Teen chef admits intending to supply ecstasy pills and powder

Saturday 30 October 2021

Teen chef admits intending to supply ecstasy pills and powder

Saturday 30 October 2021


A 19-year-old trainee chef has admitted intending to supply seven ecstasy pills and more than 30g of MDMA powder.

Joshua James Cauvain pleaded guilty to two counts of possession with intent to supply in the Royal Court on Friday.

The first count referred to MDMA powder and the second to the tablets, both found on 9 December last year, when Cauvain was 18 years old.

Both are categorised as Class A drugs.

Following the entering of guilty pleas, a sentencing date was set before the Superior Number of 8 December.

Crown Advocate Richard Pedley argued that Cauvain should be remanded in custody till that date

This was because it was the Court’s policy that defendants who enter a guilty plea, whose sentence is likely to involve a custodial sentence, should be remanded in prison, save in exceptional circumstances. 

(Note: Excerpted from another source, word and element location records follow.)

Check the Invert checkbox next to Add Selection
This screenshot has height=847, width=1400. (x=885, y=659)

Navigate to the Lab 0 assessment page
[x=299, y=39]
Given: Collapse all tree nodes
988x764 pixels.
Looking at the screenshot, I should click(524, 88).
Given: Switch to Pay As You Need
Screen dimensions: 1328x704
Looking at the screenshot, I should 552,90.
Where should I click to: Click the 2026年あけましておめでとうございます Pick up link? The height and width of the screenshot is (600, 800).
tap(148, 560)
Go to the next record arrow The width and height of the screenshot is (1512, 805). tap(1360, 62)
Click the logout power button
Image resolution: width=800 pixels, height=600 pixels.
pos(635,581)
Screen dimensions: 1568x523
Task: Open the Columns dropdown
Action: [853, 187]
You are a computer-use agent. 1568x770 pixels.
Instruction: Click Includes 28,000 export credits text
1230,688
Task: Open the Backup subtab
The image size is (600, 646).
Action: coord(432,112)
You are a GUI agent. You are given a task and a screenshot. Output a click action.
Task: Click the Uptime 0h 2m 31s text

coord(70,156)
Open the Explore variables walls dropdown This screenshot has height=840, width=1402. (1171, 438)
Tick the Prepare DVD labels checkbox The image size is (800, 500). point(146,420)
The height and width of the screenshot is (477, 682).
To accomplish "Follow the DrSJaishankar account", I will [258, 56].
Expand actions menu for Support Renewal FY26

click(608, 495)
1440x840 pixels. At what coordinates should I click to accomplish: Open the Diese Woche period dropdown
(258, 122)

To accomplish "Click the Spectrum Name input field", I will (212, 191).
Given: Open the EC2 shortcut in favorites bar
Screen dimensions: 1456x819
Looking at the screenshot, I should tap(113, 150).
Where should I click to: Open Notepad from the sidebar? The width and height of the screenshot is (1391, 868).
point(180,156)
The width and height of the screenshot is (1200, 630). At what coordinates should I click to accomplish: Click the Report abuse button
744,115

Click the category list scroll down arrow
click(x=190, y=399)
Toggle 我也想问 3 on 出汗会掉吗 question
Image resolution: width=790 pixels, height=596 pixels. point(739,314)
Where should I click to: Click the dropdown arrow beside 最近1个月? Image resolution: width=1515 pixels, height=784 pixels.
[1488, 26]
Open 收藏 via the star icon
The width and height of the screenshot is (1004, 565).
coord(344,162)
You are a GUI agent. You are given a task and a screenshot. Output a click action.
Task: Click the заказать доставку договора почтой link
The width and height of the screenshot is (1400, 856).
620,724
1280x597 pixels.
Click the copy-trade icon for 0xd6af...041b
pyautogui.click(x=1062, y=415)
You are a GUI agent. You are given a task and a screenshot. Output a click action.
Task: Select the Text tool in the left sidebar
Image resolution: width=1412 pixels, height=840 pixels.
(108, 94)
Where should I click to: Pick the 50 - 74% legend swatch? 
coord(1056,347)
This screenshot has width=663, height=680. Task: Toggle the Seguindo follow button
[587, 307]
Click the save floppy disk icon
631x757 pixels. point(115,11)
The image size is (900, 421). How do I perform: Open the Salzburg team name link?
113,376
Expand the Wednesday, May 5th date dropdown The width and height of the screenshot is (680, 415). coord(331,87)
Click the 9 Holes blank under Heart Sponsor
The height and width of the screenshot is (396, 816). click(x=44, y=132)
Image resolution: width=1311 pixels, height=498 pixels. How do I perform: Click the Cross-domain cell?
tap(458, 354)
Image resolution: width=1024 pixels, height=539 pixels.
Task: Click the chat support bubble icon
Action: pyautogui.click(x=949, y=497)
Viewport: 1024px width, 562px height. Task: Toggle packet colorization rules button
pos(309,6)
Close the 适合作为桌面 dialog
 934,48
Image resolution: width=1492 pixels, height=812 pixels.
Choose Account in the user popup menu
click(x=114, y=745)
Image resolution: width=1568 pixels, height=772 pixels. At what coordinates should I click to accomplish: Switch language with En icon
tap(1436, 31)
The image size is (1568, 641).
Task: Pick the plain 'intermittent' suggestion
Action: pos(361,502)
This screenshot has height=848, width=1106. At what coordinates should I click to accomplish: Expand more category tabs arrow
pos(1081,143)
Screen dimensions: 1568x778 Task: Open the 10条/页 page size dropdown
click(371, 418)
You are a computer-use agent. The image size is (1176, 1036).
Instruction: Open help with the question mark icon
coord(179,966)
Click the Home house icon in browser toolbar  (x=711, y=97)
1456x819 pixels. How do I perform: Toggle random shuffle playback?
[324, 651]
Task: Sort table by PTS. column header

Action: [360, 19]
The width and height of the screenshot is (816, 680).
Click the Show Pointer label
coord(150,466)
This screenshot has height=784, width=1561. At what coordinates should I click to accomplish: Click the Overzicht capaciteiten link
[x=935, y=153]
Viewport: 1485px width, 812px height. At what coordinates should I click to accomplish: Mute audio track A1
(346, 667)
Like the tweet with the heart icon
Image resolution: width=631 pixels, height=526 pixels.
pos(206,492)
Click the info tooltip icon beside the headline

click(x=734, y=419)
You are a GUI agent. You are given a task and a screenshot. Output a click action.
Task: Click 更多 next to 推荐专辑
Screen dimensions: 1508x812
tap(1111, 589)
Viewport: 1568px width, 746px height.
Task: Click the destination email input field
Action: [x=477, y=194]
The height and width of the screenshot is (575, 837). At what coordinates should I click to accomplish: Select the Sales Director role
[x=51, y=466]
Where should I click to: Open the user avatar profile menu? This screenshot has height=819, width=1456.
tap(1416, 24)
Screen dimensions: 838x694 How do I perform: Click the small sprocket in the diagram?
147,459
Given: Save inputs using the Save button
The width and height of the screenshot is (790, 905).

Defence Advocate Adam Harrison, however, argued that Cauvain’s eventual sentence may not involve custody, as he was only 18 when his crimes were committed, and he was only looking after the drugs for a short period for someone else.

“His involvement was minuscule,” said the lawyer, adding that Cauvain, a trainee chef, had turned his life around since being caught last December, when the police went to his home for an unrelated matter and discovered some drugs in his wallet.

Opposing the bail application, Advocate Pedley argued that Cauvain knew that the person he was minding the drugs for was a dealer. 

That dealer knew he was being watched by the authorities and gave the drugs to avoid detection in return for a small payment of £200, he said.

Lieutenant-Bailiff Anthony Olsen, who was sitting with Jurats Charles Blampied and Robert Christensen, said that it was a “finely balanced decision” but the Court was granting conditional bail.

However, he stressed that the presumption that defendants facing serious offences should be remanded in custody upon a guilty plea remained in force.